Justin Kurzel's is a Macbeth stripped of lit-class ponderousness, stage-bound declaiming, Ren Fest cosplay, and prestige-film pomposity. It is the essence of this cruelest of plays, the blade unsheathed — and, as a blade would be after hacking through all these Scottish wars, its edge is blunt, rough, a thing to gut with rather than slice smoothly. This is a Macbeth to sink into and shrink from, not one to parse.

There's poetry among the witchery and warfare, and not just in the speeches. (Unlike the swords, the words remain whetted.)

It's in Kurzel's mist-choked Highlands, the piss-yellow skies, the way the moon burns through a scrim of cloud, the waft and drift of snow and ash and ember. It's in the way Kurzel's witches, the traditional trio plus a knee-high trainee, stand atop their world's spine, swathed in their black robes but also in the fogging breath of the day or the night or the netherplace in between in which this story broods and bleeds. It's in the brutal clanging intimacy of the battles, those clashes in which only mud and blood truly triumph — one of this Macbeth's bleakest visions is of an early skirmish in which teens and thanes simply turn up, before dawn, and stand around until the killing time. And it's always there in the fire, which is life and death at once in a world so pressed in by darkness that the snuffing of a candle truly is the snuffing of all light.

But left unchecked, that fire, like Macbeth's ambition, consumes all. This isn't a film of soliloquies, it's one of conflagrations, from the torches to the stake-burnings to the end-of-all-things finale, when it's not enough that Birnam Wood marches on Macbeth's cheerless seaside hold — here comes the heat-lamp sky of hell itself. (The film is extravagantly color-filtered; the violence, while un-shy about blood, is just a hair more brutal than what you might see in a Hobbit or the NFL.)

So this Macbeth will enjoy a long post-theatrical afterlife of not being much help for high school students. (If they want their Scottish play bloody and mad they should try Polanski's film; if they want the test-prep and the full heart and horror of the thing, they should try Trevor Nunn's 1978 Royal Shakespeare production, with Ian McKellen and Judi Dench, available in full on YouTube.) Here, Marion Cotillard, as the brains behind the grisly business of thane-promotion, finds all the grim power in the lines about ripping a baby from her nipple and dashing its brains out, but Michael Fassbender, so tigerish yet haunted throughout, takes a knee on the climactic tomorrow/tomorrow/tomorrow speech.

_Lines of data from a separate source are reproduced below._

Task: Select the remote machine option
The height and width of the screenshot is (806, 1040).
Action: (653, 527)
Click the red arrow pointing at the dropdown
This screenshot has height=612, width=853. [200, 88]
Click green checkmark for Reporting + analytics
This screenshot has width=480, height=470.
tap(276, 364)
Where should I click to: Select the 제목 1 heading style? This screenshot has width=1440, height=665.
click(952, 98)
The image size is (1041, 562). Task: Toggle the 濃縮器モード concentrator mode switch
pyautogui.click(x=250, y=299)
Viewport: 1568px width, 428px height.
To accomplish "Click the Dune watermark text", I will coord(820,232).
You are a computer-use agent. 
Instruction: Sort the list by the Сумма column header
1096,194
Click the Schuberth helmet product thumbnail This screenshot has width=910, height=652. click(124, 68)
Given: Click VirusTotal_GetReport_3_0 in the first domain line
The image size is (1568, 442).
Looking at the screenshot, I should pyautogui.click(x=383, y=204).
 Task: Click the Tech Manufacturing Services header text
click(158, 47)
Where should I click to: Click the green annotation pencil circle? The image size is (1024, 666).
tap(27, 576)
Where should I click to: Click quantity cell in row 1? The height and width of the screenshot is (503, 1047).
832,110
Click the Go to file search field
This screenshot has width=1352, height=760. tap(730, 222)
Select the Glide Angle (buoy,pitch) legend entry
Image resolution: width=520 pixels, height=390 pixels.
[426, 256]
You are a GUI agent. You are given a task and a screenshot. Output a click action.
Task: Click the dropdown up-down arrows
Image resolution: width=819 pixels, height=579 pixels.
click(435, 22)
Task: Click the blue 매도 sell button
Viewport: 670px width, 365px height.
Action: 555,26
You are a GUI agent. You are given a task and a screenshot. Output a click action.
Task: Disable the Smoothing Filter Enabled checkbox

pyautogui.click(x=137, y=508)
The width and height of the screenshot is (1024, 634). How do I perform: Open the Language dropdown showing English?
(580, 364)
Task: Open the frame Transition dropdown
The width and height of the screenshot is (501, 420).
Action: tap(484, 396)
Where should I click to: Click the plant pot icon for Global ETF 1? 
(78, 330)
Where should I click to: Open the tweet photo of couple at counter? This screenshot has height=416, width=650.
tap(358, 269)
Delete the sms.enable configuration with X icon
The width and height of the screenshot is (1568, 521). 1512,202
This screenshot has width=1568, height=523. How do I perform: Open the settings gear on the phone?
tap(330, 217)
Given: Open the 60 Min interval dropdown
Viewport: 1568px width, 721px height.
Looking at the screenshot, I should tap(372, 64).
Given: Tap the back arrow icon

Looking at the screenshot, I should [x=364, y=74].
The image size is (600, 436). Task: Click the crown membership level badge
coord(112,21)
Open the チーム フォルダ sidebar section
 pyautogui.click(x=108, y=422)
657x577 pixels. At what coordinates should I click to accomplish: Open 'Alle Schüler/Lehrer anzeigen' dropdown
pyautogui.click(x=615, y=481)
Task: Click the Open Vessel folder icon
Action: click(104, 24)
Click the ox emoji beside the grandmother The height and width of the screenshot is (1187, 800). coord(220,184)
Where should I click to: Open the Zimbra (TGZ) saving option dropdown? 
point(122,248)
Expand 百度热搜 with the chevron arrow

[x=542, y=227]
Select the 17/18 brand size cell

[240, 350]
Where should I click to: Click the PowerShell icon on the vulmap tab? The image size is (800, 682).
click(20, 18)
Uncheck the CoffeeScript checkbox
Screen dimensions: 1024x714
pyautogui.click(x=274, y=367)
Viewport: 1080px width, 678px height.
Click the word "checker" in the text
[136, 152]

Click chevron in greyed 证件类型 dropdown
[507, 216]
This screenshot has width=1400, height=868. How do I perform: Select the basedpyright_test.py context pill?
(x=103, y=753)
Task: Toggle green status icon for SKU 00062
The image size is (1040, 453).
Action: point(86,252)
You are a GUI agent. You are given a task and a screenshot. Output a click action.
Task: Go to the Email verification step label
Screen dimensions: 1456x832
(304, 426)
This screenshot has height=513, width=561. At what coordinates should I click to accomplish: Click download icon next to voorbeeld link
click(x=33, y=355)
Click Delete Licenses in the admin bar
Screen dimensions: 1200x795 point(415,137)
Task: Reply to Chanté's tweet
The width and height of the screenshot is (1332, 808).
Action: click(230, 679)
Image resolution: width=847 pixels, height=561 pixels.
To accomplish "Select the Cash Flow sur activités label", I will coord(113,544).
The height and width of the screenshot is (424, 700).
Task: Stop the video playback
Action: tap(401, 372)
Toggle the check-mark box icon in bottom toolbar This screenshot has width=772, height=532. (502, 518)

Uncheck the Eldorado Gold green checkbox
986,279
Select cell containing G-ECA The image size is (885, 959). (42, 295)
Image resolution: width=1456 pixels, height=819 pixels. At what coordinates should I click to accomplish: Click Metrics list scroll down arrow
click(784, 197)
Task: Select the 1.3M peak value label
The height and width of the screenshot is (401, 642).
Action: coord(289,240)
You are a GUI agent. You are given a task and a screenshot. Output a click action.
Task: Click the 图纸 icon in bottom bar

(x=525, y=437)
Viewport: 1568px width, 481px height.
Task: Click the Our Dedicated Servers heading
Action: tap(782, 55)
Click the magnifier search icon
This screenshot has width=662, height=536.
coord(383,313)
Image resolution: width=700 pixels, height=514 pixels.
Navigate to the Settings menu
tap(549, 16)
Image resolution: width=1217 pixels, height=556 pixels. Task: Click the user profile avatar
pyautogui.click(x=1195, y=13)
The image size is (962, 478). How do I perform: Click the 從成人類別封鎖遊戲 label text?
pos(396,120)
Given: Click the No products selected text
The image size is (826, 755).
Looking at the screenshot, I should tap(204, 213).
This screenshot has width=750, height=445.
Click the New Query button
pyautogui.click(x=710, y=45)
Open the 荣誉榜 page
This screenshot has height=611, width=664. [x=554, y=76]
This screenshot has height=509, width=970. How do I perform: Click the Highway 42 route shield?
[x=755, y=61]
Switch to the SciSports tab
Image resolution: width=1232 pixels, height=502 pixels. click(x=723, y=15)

It's as if he and Kurzel have decided that it's enough just to get this most despairing of all verse spoken out loud. Fassbender's Macbeth, undone by news of a death that wasn't his doing, delivers the famous lines as if they're something he long ago committed to memory, like you might have done in college, and as though precisely recalling and enunciating them is all that is keeping him sane. He could be running through a multiplication table.

Macbeth's best-known line almost breaks the spell. When Fassbender speaks of life as some poor player strutting/fretting upon the stage, I was pulled for a breath from the film's deliciously suffocating mud-pit: When might any of Kurzel's murderin' Scots have found time for anything so un-elemental as theatergoing? I've never seen filmed Shakespeare so entirely removed from the playhouse — or given such full, fresh life. Even Michael Almereyda's biker-gang Cymbeline comes down to actors, on a set, trying to sound natural as they recite. There's little of that here — nobody seems cowed or excited to be swimming in the very headwaters of our English. Kurzel's film, and all its gloomy tableaux, is a troubled dream arising from the text — not just another setting for it.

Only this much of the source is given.